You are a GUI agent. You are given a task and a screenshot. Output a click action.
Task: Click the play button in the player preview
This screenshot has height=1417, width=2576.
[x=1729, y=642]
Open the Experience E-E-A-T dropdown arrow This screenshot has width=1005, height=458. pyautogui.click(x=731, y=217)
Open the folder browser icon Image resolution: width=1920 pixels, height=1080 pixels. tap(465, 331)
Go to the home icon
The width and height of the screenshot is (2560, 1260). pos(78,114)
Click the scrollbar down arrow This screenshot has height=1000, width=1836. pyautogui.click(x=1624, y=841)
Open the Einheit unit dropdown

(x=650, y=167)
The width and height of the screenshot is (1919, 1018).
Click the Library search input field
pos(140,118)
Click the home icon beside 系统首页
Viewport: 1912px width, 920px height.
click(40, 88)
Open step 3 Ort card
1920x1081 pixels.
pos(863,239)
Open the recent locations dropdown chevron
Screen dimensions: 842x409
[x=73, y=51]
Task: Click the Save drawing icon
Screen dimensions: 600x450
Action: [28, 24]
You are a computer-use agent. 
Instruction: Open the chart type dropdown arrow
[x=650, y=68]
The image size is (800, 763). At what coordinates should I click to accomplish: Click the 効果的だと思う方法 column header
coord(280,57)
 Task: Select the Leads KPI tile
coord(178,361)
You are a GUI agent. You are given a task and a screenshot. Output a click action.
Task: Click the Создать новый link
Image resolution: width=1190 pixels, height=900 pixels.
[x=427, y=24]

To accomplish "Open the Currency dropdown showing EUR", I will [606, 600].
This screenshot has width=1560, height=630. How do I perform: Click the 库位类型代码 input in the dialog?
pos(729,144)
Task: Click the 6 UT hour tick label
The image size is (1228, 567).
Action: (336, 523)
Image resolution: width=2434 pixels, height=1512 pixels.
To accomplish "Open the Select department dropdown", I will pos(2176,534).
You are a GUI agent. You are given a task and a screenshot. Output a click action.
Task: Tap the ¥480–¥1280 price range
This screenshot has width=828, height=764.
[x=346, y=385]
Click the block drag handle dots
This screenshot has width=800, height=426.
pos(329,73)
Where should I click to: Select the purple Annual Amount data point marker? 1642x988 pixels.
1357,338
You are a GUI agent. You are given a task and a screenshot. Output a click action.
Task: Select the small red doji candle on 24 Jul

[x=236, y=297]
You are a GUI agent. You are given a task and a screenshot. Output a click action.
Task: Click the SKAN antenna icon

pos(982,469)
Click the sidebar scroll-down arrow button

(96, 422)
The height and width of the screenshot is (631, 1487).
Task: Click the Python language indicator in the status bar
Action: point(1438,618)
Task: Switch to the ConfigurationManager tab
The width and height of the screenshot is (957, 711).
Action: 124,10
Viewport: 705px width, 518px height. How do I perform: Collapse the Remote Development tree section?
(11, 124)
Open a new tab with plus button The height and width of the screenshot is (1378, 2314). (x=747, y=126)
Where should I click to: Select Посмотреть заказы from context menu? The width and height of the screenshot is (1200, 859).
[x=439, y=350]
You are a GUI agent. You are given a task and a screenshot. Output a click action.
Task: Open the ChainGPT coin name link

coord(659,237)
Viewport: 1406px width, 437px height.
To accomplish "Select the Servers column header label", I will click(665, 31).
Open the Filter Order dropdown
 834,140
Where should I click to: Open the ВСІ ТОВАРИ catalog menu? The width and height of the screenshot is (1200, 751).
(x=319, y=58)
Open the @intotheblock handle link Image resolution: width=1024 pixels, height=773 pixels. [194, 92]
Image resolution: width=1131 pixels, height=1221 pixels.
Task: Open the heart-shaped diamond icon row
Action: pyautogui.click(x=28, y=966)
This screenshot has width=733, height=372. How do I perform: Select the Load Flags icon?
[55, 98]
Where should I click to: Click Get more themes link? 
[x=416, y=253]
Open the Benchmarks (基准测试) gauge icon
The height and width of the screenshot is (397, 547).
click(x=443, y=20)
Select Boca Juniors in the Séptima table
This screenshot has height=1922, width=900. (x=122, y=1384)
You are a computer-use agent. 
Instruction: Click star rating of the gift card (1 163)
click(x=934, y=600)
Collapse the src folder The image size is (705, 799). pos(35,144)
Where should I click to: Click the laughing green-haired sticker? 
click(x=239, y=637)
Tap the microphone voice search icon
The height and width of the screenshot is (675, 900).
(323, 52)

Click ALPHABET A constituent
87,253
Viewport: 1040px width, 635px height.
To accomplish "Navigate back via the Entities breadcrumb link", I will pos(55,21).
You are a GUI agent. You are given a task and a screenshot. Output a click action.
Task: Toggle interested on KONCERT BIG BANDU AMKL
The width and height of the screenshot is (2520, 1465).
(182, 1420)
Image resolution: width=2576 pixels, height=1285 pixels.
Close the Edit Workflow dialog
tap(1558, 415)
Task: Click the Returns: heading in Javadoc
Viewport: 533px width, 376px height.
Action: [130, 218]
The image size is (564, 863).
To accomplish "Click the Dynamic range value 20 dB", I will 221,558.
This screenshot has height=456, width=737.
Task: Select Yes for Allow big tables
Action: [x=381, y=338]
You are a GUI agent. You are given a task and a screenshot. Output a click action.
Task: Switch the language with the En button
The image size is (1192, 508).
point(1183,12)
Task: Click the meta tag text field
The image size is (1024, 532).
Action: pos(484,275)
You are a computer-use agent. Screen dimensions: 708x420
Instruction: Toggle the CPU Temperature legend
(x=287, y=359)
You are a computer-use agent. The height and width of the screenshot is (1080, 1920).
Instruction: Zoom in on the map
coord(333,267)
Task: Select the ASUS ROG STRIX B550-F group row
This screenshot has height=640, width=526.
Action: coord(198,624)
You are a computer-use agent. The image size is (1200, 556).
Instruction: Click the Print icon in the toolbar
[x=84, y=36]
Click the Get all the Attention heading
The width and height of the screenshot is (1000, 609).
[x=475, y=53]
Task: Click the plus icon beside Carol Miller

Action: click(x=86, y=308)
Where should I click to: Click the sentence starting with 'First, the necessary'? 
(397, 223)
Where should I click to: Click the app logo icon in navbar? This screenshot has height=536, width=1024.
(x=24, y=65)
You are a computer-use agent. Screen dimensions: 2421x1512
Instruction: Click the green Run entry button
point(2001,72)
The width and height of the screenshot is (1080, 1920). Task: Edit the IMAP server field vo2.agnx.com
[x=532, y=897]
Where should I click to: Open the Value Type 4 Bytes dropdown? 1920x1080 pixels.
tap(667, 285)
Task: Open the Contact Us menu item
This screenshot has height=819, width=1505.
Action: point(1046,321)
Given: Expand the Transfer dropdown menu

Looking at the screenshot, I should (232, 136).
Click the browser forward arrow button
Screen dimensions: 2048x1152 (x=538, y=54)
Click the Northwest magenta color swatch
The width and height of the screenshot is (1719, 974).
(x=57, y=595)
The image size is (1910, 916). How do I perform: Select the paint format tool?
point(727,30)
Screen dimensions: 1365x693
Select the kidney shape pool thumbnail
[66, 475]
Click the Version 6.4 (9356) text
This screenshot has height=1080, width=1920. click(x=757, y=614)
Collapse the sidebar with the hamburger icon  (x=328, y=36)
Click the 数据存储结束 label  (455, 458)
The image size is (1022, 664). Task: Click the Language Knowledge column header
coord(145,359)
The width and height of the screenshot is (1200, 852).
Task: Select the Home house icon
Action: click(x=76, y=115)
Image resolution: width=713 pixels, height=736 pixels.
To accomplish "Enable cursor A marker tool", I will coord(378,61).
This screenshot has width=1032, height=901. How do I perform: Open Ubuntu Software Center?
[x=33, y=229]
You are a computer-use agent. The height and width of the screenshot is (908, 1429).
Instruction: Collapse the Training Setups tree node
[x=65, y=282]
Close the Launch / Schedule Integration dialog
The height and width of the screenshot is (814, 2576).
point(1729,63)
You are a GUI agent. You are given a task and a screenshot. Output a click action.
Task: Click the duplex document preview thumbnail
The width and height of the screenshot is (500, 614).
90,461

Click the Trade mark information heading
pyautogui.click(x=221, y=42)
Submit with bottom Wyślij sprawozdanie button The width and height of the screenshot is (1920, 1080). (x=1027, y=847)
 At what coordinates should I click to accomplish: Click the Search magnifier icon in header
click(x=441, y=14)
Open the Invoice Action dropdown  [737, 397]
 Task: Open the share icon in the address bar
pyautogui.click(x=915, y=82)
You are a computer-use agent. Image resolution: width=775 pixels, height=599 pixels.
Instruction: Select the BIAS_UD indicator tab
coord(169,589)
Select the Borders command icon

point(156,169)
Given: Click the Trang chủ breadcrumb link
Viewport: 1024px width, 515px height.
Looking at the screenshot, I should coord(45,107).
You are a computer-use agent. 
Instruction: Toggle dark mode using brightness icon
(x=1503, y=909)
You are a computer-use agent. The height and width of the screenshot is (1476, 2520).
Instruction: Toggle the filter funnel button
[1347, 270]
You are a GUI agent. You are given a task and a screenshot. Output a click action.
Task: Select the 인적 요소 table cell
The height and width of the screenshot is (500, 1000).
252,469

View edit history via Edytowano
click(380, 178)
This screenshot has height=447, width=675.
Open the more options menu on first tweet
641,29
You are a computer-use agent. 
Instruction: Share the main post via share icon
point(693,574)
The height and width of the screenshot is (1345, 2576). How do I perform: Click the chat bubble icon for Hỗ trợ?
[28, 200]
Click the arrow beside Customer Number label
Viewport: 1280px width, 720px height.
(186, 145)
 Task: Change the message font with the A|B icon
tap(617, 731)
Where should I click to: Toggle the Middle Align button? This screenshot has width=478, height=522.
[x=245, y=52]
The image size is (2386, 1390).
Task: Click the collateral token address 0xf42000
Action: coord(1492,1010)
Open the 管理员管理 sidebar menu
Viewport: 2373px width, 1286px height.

• PROBLEM:
How many lines of the data above contain the string "more"? Case matters. Reply with the number alone.

• IN RESPONSE:
2